Many projects to improve nursing are underway.  Many training opportunities are opening up at Bachelors and Masters level. The National Institute of Health and Social Studies will start a novel Foundation Course in July this year whose innovative techniques will attract more people to the nursing course. The Ministry of Health has launched a nationwide campaign to promote the nursing profession among secondary school students and mature adults. Next week, several leaders of the nursing industry will be trained here by World Health Organisation professionals on how to assess staffing needs according to workload.

My government is committed to improving the working conditions of nurses and ensuring that they are adequately rewarded and recognised for their hard work. Nurses have our full support in their efforts to provide innovative solutions to the challenges and demands of health care provision. We are ready to gather all the facts and discuss the changes that are needed in policy, legislation, and operations to guarantee that our nurses feel valued and satisfied.

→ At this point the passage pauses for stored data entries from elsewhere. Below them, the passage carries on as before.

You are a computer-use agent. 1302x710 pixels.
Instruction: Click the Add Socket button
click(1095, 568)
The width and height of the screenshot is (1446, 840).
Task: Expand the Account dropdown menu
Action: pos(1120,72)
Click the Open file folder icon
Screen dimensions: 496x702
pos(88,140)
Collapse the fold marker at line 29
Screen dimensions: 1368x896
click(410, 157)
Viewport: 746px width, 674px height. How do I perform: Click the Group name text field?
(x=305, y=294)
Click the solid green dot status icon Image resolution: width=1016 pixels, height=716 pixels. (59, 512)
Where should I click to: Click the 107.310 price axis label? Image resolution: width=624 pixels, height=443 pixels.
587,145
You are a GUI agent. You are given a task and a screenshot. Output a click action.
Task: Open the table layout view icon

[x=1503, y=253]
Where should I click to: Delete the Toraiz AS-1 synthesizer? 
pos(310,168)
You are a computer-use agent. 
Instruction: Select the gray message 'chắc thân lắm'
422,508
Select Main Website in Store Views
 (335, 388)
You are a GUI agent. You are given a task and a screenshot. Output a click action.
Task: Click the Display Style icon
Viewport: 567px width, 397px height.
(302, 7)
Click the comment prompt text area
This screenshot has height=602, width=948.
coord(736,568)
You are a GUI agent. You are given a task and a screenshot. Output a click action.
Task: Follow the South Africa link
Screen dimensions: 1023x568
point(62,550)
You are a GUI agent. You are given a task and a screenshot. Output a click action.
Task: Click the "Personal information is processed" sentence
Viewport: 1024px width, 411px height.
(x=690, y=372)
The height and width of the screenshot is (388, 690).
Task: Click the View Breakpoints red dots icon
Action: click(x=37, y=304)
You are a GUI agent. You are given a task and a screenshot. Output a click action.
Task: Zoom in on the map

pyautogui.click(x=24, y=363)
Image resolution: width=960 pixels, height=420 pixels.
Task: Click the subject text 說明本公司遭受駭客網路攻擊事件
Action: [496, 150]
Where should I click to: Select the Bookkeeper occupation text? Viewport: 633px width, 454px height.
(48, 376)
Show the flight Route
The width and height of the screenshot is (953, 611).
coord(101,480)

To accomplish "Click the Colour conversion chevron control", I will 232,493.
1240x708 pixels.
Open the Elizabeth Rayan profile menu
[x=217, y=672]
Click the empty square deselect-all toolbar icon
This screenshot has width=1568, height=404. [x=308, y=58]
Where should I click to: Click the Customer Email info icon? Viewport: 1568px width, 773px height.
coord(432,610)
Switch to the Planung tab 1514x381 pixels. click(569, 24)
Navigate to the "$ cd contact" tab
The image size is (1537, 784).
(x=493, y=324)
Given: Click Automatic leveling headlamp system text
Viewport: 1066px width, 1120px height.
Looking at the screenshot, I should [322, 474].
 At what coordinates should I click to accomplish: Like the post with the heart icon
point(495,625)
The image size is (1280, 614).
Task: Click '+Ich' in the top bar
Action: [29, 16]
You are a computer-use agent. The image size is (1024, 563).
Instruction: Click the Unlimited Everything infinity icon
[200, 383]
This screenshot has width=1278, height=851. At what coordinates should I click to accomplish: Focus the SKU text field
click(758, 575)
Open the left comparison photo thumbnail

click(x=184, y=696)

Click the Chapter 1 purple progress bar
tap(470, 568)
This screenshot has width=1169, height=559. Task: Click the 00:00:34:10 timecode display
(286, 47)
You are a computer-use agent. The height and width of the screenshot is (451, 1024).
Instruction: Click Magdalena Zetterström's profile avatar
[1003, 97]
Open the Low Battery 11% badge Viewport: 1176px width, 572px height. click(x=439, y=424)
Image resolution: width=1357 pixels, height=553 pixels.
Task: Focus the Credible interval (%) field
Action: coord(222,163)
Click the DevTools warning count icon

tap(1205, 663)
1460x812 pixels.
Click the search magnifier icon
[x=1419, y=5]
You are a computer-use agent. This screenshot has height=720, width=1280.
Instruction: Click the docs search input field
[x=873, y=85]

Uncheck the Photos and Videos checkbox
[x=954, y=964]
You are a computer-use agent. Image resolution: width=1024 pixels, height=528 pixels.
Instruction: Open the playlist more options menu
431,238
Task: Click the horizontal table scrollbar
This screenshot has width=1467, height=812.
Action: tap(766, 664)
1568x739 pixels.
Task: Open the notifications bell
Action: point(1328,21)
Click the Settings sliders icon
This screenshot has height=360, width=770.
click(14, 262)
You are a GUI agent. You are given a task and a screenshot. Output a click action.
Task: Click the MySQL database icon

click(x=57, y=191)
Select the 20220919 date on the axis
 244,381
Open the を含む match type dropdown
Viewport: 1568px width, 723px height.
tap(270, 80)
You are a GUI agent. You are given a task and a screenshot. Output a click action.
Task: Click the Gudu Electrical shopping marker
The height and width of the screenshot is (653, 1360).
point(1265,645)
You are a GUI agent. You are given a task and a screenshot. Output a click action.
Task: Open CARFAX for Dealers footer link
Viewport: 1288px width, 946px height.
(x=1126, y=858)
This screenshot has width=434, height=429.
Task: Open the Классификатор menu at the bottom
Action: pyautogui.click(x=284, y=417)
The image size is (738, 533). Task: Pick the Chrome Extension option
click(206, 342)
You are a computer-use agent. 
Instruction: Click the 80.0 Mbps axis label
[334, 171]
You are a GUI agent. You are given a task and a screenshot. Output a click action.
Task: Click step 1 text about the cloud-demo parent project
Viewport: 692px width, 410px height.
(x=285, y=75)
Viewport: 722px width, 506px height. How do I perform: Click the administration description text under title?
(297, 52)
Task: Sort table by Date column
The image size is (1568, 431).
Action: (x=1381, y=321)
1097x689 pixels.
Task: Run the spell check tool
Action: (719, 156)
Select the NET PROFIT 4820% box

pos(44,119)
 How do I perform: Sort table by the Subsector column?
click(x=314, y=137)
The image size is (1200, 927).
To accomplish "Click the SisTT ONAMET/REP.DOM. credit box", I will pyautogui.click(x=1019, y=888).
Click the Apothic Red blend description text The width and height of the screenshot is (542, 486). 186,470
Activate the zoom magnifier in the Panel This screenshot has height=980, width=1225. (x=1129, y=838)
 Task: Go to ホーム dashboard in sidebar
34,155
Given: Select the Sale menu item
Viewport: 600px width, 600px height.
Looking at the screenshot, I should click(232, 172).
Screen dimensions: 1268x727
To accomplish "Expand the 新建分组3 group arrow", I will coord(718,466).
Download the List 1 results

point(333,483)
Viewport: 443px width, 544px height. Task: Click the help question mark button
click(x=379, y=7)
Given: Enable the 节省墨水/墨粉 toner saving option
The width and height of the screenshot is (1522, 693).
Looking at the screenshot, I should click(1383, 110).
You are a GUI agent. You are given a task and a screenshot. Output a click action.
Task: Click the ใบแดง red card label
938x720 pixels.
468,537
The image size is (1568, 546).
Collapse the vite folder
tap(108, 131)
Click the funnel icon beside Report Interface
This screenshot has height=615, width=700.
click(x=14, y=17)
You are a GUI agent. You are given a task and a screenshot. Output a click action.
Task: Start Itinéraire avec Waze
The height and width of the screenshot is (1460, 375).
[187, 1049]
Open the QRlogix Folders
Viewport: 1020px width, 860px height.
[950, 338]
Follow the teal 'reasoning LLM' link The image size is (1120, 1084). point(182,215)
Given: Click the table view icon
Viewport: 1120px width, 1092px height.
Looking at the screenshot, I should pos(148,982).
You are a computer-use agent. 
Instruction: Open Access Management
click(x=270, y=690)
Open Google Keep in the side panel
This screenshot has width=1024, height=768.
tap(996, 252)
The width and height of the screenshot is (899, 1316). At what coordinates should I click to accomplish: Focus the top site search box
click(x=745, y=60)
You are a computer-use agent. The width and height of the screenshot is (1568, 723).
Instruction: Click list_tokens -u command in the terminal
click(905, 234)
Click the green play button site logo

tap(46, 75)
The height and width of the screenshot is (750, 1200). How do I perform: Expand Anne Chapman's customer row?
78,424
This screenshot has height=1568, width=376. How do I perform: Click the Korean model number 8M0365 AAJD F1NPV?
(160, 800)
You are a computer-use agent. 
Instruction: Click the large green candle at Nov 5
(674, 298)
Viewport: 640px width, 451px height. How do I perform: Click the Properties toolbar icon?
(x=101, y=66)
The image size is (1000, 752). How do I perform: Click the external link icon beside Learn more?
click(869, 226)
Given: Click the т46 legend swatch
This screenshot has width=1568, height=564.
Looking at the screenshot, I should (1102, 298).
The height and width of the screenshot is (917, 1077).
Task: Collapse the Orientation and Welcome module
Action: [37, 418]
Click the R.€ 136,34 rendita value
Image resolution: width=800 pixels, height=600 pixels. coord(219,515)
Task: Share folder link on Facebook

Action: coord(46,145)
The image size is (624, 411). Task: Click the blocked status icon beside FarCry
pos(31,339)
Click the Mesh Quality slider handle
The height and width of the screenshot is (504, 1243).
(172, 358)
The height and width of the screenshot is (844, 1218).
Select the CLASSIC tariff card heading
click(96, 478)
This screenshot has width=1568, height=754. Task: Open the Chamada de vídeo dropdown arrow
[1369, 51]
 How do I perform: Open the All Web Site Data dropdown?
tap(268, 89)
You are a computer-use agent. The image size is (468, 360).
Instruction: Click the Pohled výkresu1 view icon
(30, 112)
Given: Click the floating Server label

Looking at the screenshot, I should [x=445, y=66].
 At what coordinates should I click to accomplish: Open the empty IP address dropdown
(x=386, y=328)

Today on International Nurses Day, I commend the valour and professionalism of our nurses, men and women: I commend your commitment to your oath and your dedication to establish quality patient-centered care in our health system.

I commend our local institution that trains nurses, the National Institute of Health and Social Studies, for the wonderful work it is doing for pre-service and in-service nursing. I commend the Nurses Association for their collaboration with the government so that we can find solutions together. I commend the Seychelles Nurses and Midwives Council for the great work it is doing to review the Nursing and Midwifery Act and to institutionalise continuous professional development. I commend the nurses working in the private sector, and the nurses who have retired but are still caring for our population with the enthusiasm and skills they have gained over so many years of relentless dedication. I commend the Seychellois nurses working overseas and who are flying our flag with pride and excellence. I commend the foreign nurses who have come here to help us and who are doing an excellent job.

Over and above all, I commend the nurses working in the public service of Seychelles. You are the bedrock of our health system and you are valued more than you can imagine. Be strong whilst we work overtime to improve your conditions, just as you work overtime to improve our healthcare sector.

On this Nurses Day, I congratulate all nurses for their exemplary contributions, and hope to see more of our citizens join this noble profession.